If adaptive load reduction is engaged only occasionally, to cover spikes, you don't need to do anything. However, this should't be an ongoing solution. While OneAgent adaptive traffic management does actively shape traffic, the feature described here exists only as a safeguard.

If adaptive load reduction is engaged on a consistent basis, you have a decision to make. You can add more hardware and a new managed cluster node to provide your Dynatrace managed cluster with the necessary resources to process the additional data. Or you can choose to reduce the incoming traffic by adjusting the traffic management settings for the environment's OneAgents.

Adaptive capture control

In Dynatrace Managed you can define the target number of newly monitored entry-point PurePaths captured per process/minute.

Change the maximum PurePath fidelity of an environment in Dynatrace Managed

The default number of newly monitored entry-point PurePaths captured per process/minute is 1,000, which is high number already. Changing this setting may be useful in some situations. You might have a load-test environment that consumes too much network, disk, and CPU on your Dynatrace Managed cluster and you'd rather use the environment for production monitoring. You can choose to reduce the PurePath fidelity of the environment and thereby reduce the percentage of monitored incoming traffic. In other words, the tests may produce enough data granularity even following reduction of the amount of traces down to 500 or 100 per minute.

By reducing the number of captured PurePaths, you aren't changing any metrics or any service analysis features. Outside of the PurePath list itself this change is accounted for transparently and is taken into account in all analysis.

Alternatively, you can choose to increase the number of entry-point PurePaths captured per process/minute in your most important environments so as to get even higher fidelity than the default. The upper limit is 100,000 new end-to-end requests/process/min. This effectively instructs OneAgent to capture all requests. This is useful when you need to ensure the capture of even rare requests within high volume environments.

Be careful with setting this value too high as it can push your Dynatrace Managed cluster into a resource shortage situation and force you to add more hardware. You can use this setting to effectively ensure the capture of every single transaction at the cost of increased hardware cost.

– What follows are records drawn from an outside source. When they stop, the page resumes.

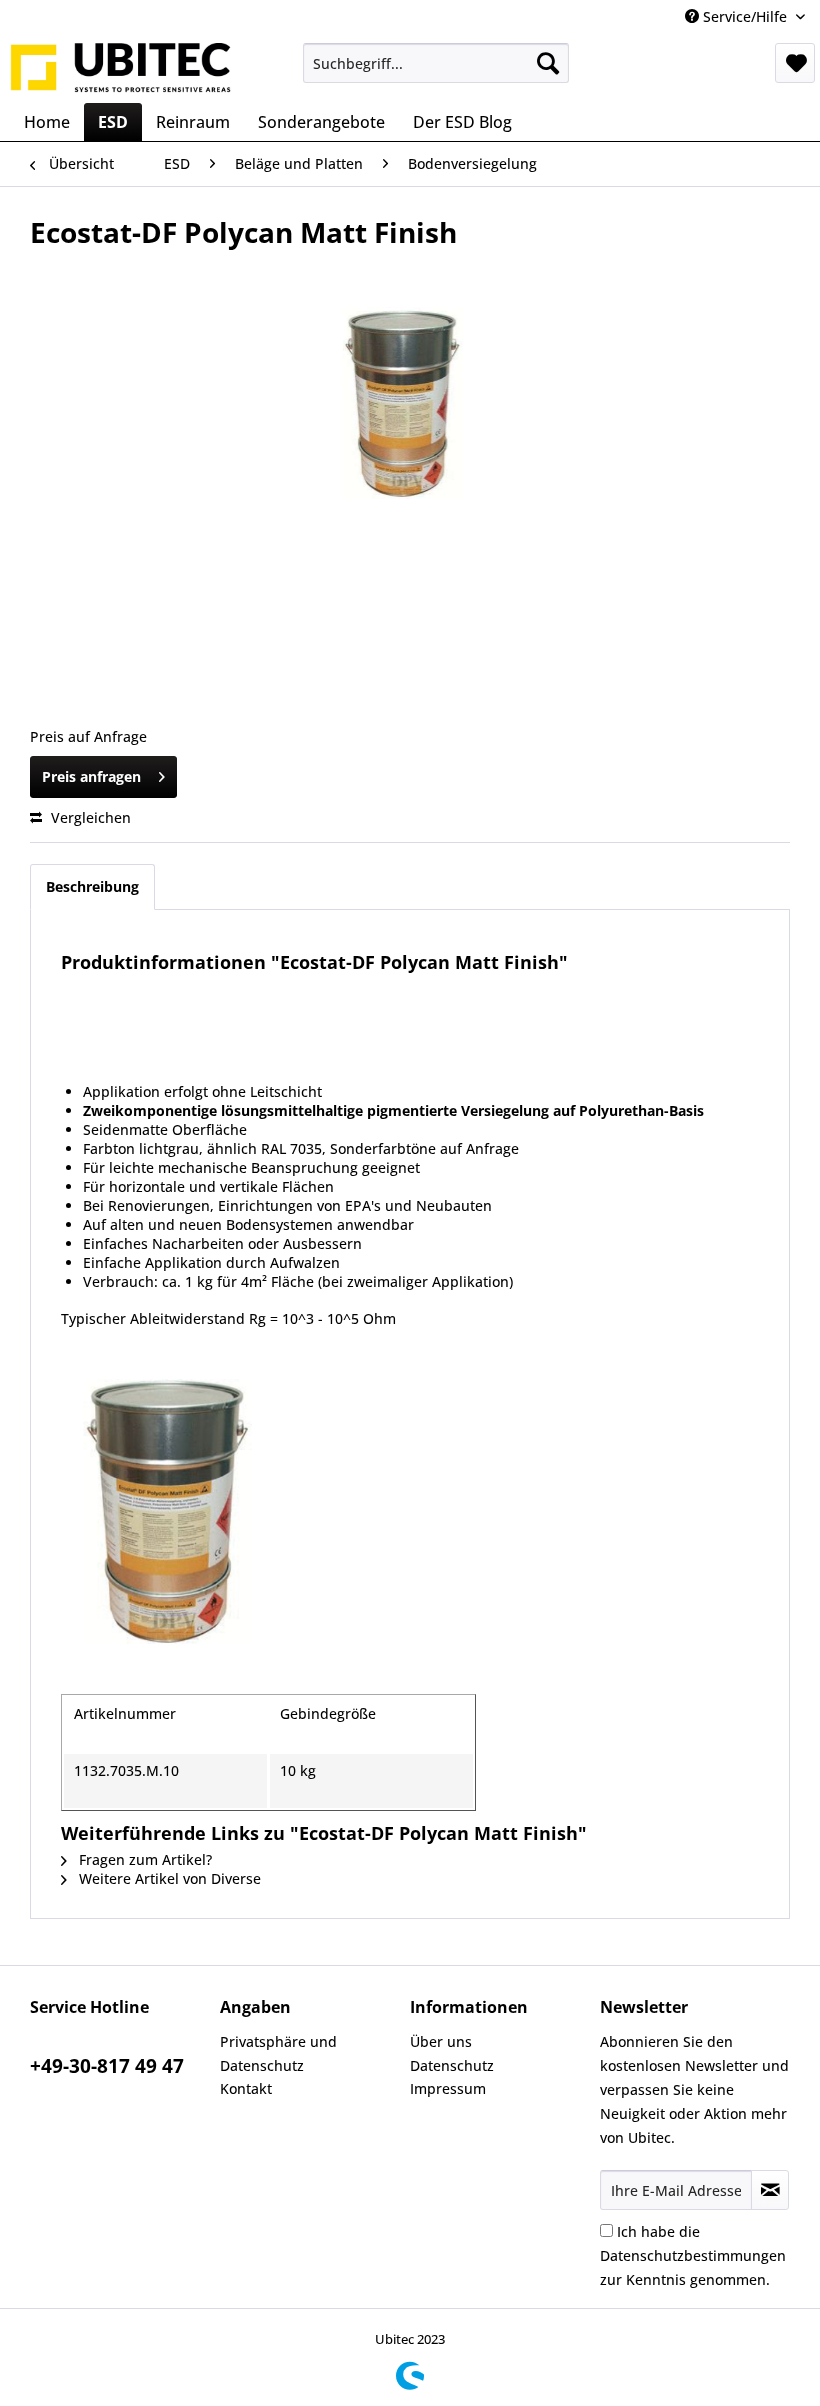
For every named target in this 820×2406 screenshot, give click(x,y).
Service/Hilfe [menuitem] (745, 16)
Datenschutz (452, 2065)
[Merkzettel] (795, 63)
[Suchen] (548, 63)
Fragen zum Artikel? (143, 1859)
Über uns (441, 2041)
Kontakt (246, 2088)
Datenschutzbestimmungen (693, 2255)
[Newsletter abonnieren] (770, 2190)
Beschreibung (92, 886)
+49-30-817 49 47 (107, 2066)
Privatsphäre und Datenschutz (278, 2053)
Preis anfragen (91, 776)
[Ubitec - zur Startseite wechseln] (121, 68)
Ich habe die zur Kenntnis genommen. (693, 2255)
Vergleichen (89, 817)
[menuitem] (436, 63)
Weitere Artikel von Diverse (168, 1878)
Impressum (448, 2088)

Adaptive capture control for process groups

In certain situations, you might want to reduce the amount of PurePaths captured for specific processes or process groups. To accommodate this, you can lower the number of captured transactions for a specific environment for certain process groups.

Adaptive capture control for specific process groups

As you can see, this feature additionally allows an environment administrator to reduce the number of PurePaths across an entire environment. This is useful in reducing the amount of network traffic produced by OneAgents environment-wide.

FAQs

How does adaptive traffic management affect charts, baselining, and alerting?

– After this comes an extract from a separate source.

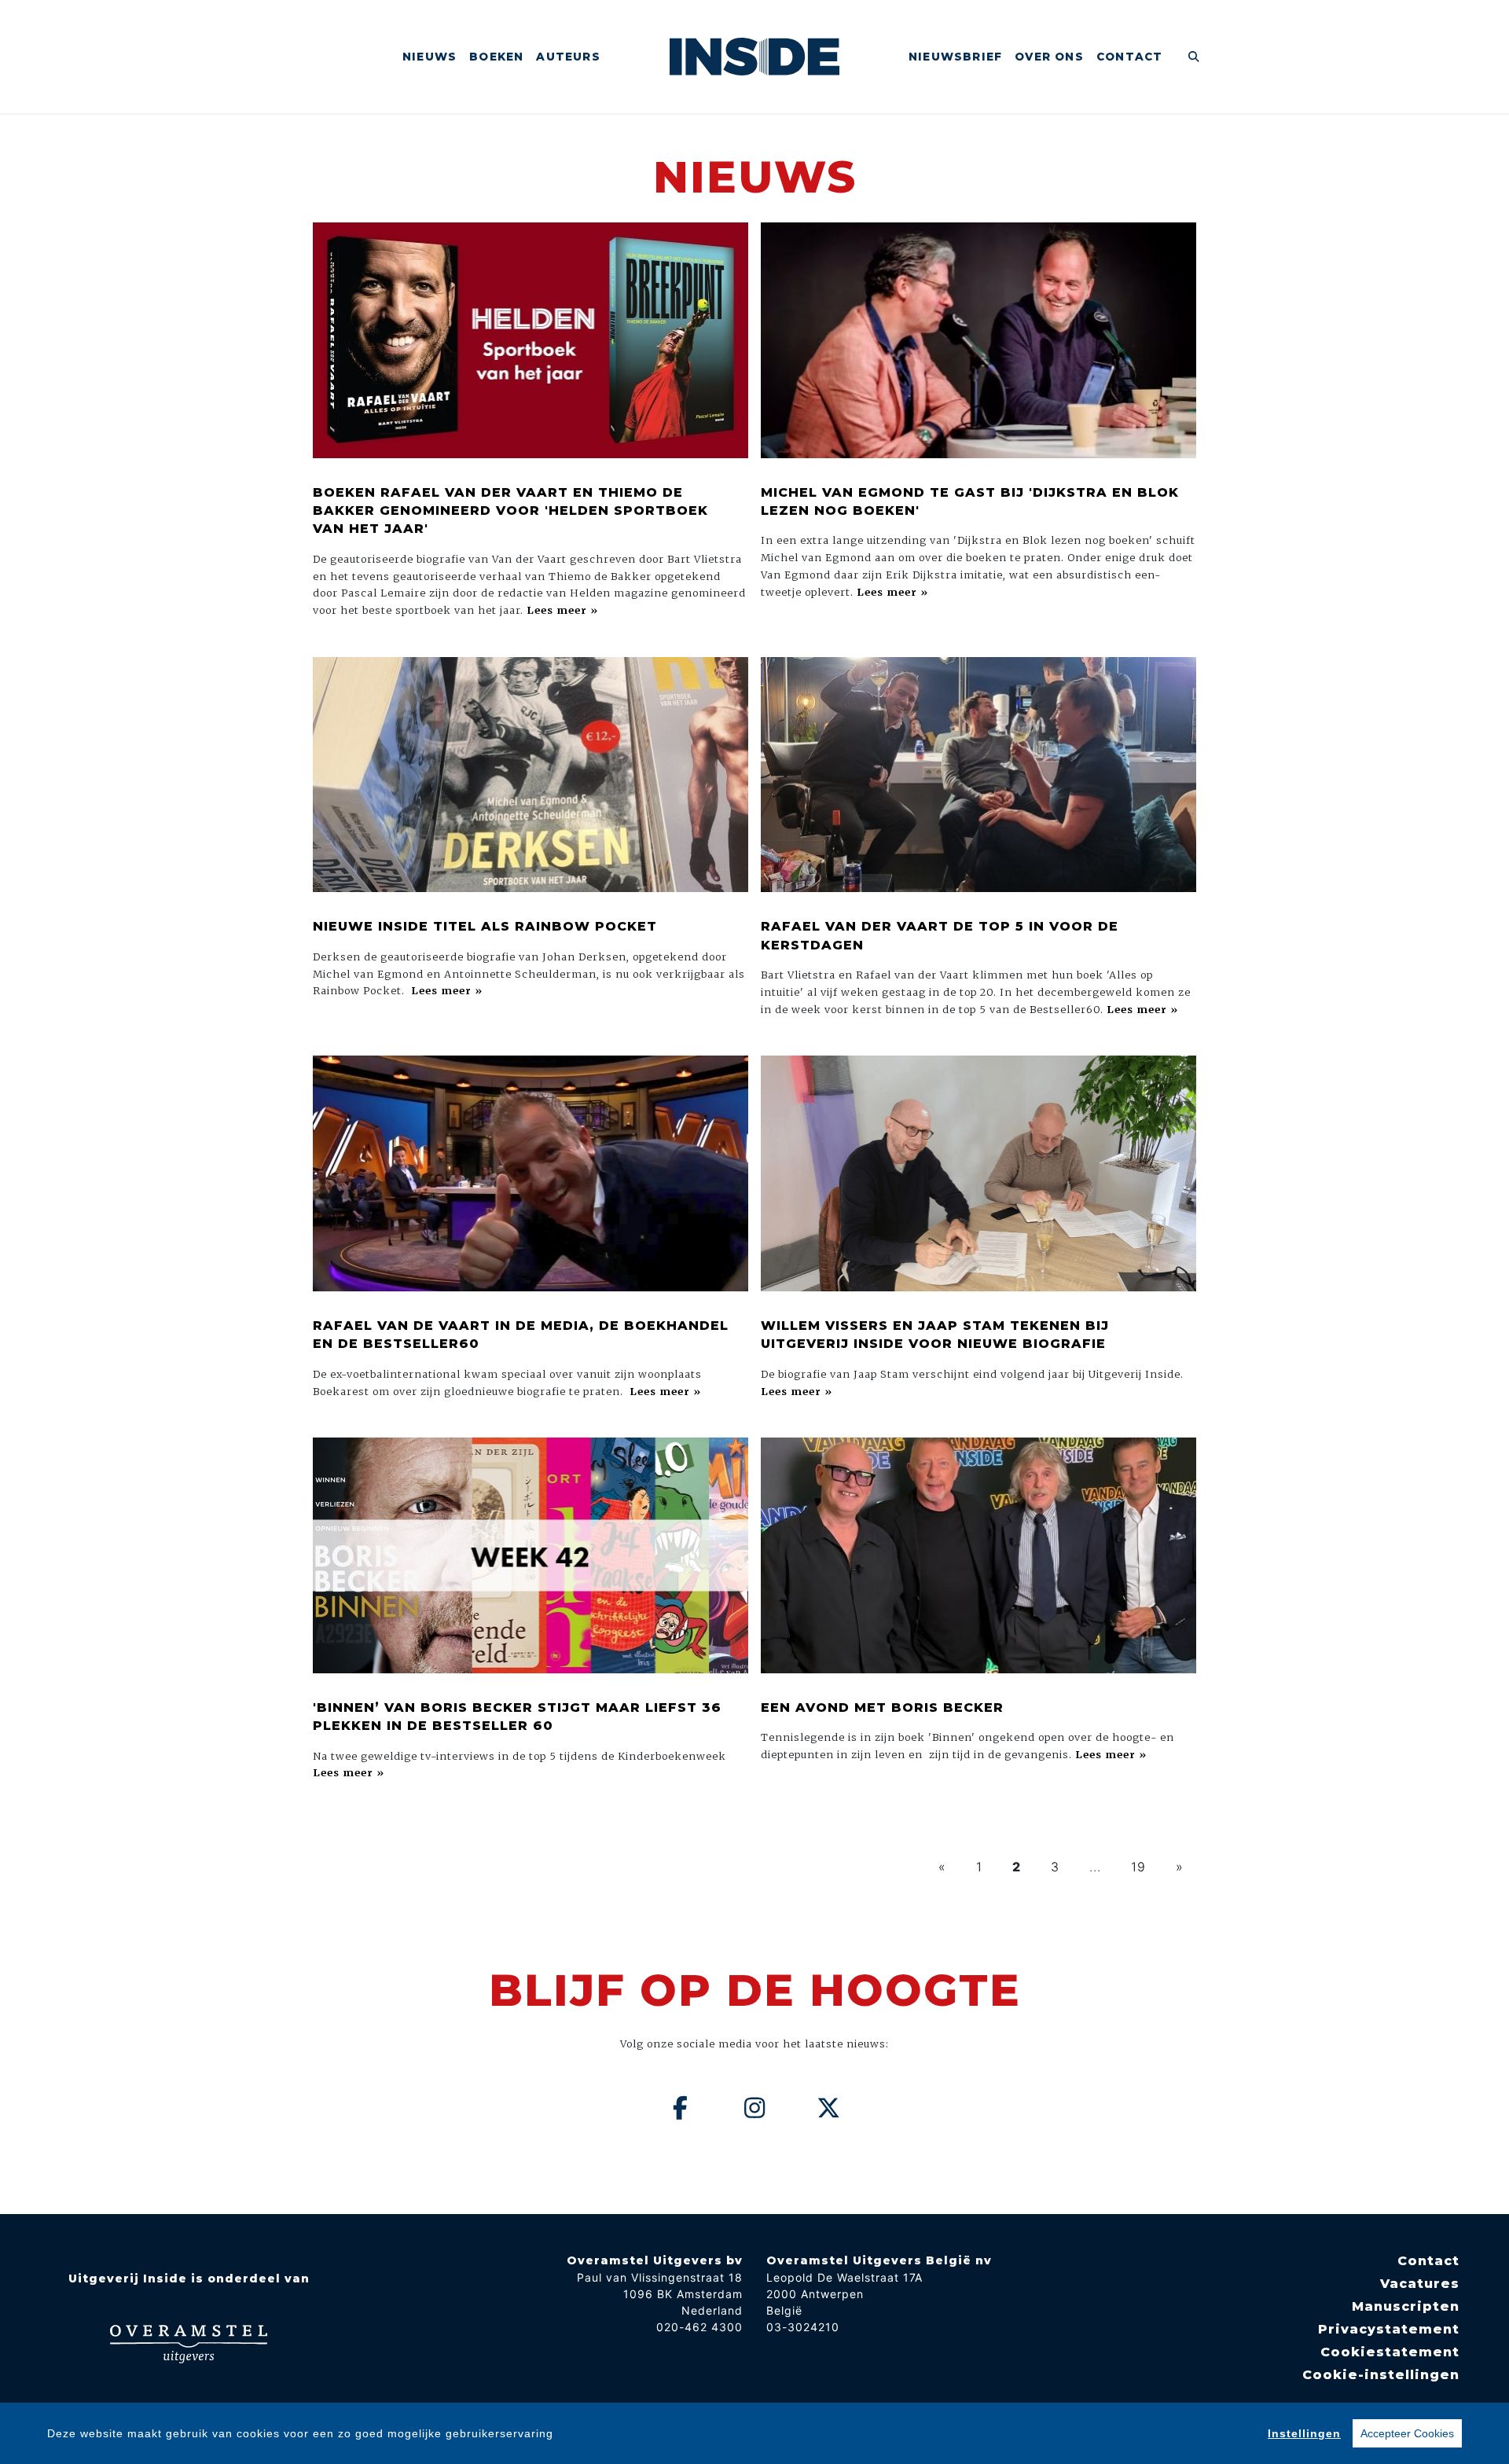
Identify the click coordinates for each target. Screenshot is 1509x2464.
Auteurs (568, 56)
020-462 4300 (699, 2327)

The short answer is, not at all.

The shaping of traffic is accounted for transparently and done in a way that ensures statistical validity while capturing rare requests with high probability. All charts show the total real number of requests that your application processes, as does all ad-hoc analysis you may perform. Dynatrace AI isn't impacted by this. The only place where this traffic shaping is visible is in the PurePath list, which displays a message like x more like this.

Why can't I find my request?

If your Dynatrace Managed cluster is undersized or if a specific request you're interested in comes from a high-volume tier (more than 1,000/min) Dynatrace may not capture the request. OneAgent does its best to capture all unique requests, but there are limits to what can be done. We'll continue to work on improving this mechanism. You can reduce the amount of produced traffic by excluding unimportant requests from capture; this is done with web request attributes and URL exclusion rules. This approach leaves more volume available for important requests.

In Dynatrace Managed you can also increase the number of captured PurePaths, if this is important to you.